# WHAT THE TASK REQUIRES
Continue the travel blog entry about the drive from Regina to Moose Jaw, picking up right after its final sentence.

BEGIN EXTRACT PROVIDED

Monday, June 9, 2008

June 8: Away to Moose Jaw


You have to go. It's such a great name.

I drove from Regina to Moose Jaw, and for the first time since I got to Saskatchewan, I realized I am really on the prairies. Miles and miles of miles and miles, flat as a pancake. It's not a long trip; it took me about 45 minutes, because the speed limit is about 70 mph for most of the way. And why not? You could see an obstacle miles away.

Moose Jaw is a Western town right off the studio lot: wide, perpendicular main drags, blocky storefronts crowding them, an impressive train station smack at the end of Main Street like Dad at the head of the table. And you have to give the city fathers and mothers credit: The town could have faded into nothingness when its heyday had passed, like so many others, but thanks to its name, a few lucky breaks and some tireless marketing, it remains a destination.

END EXTRACT PROVIDED
BEGIN GIVEN RECORDS

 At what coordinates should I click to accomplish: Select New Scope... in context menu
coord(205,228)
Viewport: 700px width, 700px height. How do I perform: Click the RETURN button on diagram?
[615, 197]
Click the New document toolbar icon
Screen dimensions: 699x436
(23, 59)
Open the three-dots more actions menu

END GIVEN RECORDS
BEGIN GIVEN RECORDS

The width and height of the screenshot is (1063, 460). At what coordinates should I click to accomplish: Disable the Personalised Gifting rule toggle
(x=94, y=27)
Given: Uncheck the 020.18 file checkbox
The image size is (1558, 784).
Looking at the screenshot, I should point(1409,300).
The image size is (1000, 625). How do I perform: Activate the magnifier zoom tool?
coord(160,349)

END GIVEN RECORDS
BEGIN GIVEN RECORDS

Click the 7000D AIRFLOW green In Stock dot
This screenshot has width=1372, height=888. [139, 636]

END GIVEN RECORDS

# ANSWER
The Tunnels of Moose Jaw is a tour into a labyrinth of steam tunnels that were (re)discovered only in 1985, reportedly by a truck that fell into them. They're still not completely excavated, and one of the guides said they're actually owned by a guy in Vancouver. (How does a person come to purchase an abandoned network of tunnels under a town hundreds of miles away?)

There are two tours, the "Chicago Connection" and the "Passage to Fortune"; each is 50 minutes, takes you to different cleaned-up and elaborately decorated (with historical settings and artifacts, not wallpaper) sections of the tunnels and is highly theatrical, with costumed guides involving visitors in a storyline. I personally have been a bootlegger, a coolie, an artist and a doorstop. The Chicago tour is based on the theory that Al Capone was running a smuggling operation from Moose Jaw during Prohibition -- despite the fact that there is no historical evidence he ever set foot in the town. Kind of odd, but good fun, if you can remember that it's historical speculation rather than a re-enactment of any sort.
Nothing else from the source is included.